Journal Six - Matthew Glenn

A character other than Ishmael that I felt was important in this story was Laura Simms. Although she was not talked about much in the story, she was the reason Beah had been able to leave Freetown and move to New York City. She provided a safe haven for him in a time of need and aided him while he started a new life. Even though the story doesn't tell of when Beah reaches New York to live, in chapter 20 he briefly shares how they will become close in the years to follow, he says, "When she became my mother years later,"(pg 197). He also says, "I didn't know Laura's house was going to be my future home."(pg 200).

At first it seemed that rehabilitation was not possible. From disobeying the rules, to violent outburst, Ishmael made it clear that he did not like taking orders from civilians. After some time he overcame those obstacles and was a different person. As the expression goes, you can lead a horse to water, but you can't make him drink it. Ishmael was given the resources to start his rehabilitation, but at first refused. Eventually, he came around to the idea and began changing. I do believe that rehabilitation is possible, but I also believe that someone must decide to begin the healing process their self.

I would not have any issues if Ishmael was moving into my neighborhood. Even though he had trouble at first with rehabilitation, Ishmael made a drastic life change and could control his anger much better than before.
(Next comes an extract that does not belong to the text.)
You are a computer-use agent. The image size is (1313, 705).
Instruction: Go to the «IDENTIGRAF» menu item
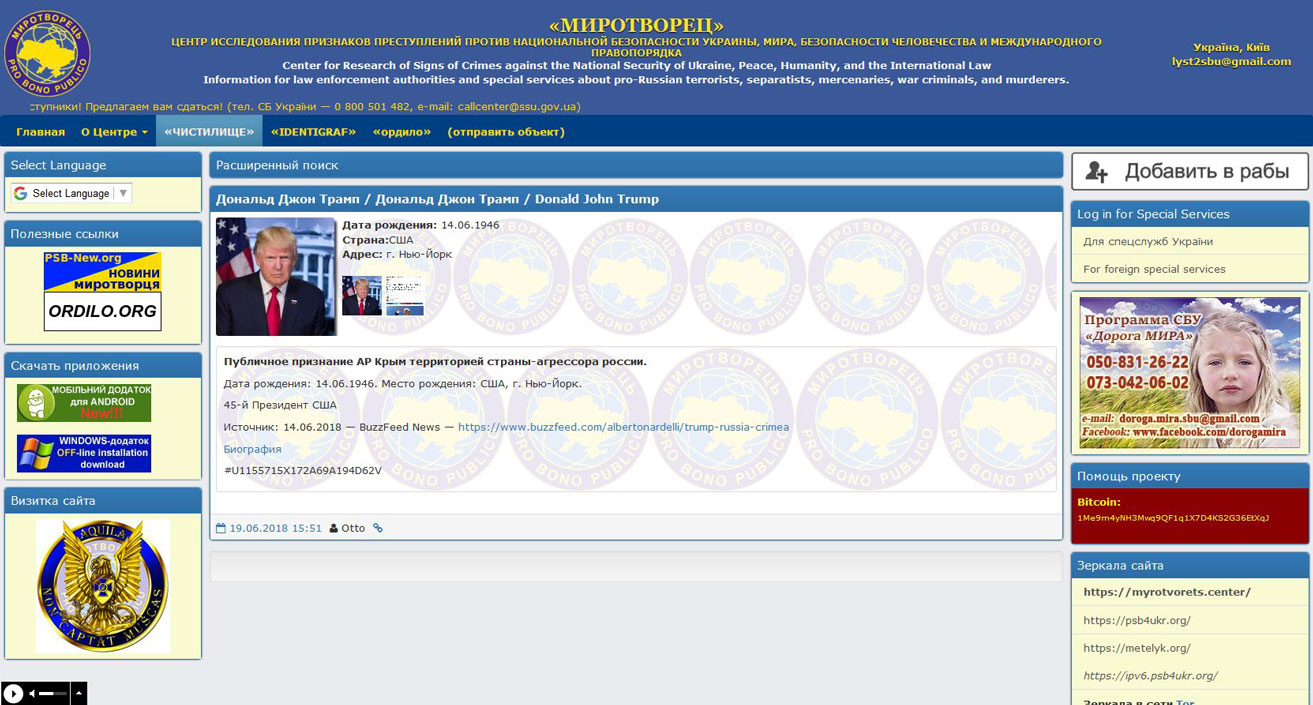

I feel a great lesson to be taken from A Long Way Gone would be that our past doesn't define our future. When life is not going in your favor, find the courage to change what you can. In chapter 21 Ishmael says, "I had to leave, because I was afraid if I stayed in Freetown any longer, I was going to end up being a soldier again or my former army friends would kill me if I refused."(pg 209). At that point his future in Freetown was uncertain, and the possible outcomes were not looking good. Ishmael found the courage to leave and start a new life in New York City.

When the end of the book came, I was left wondering about what happened after Ishmael moved to New York City. I was curious what type of work he has done since moving and the challenges he faced after arriving in NYC to live. What I have been able to find is that once Ishmael made it to NYC, he attended the United Nations International School, then earned a degree in Political Science from Oberlin College. By 2007 Beah became the UNICEF's Advocate for Children Affected by War and also started the Ishmael Beah foundation to help children of war. Beah co-founded the Network of Young People Affected by War in 2008 and is Vice-Chair of Narrative 4.


  1. Laura was definitely a very important character in this story and in Ishmael's life. I'm sure he will be forever grateful. She saved him from the possibility of having to repeat him experience of being a child soldier. If that would have happened there's no saying how well he would have came trough it or if he would have came through it the second time.

  2. I like you you open your discussion for rehab with "it seems impossible". It sets a mind set of how some people see it differently than other. I said it is possible, but without saying it might not be possible

  3. i like that you talked alittle bit about laura more then what the book told us she was important person to Ishmael.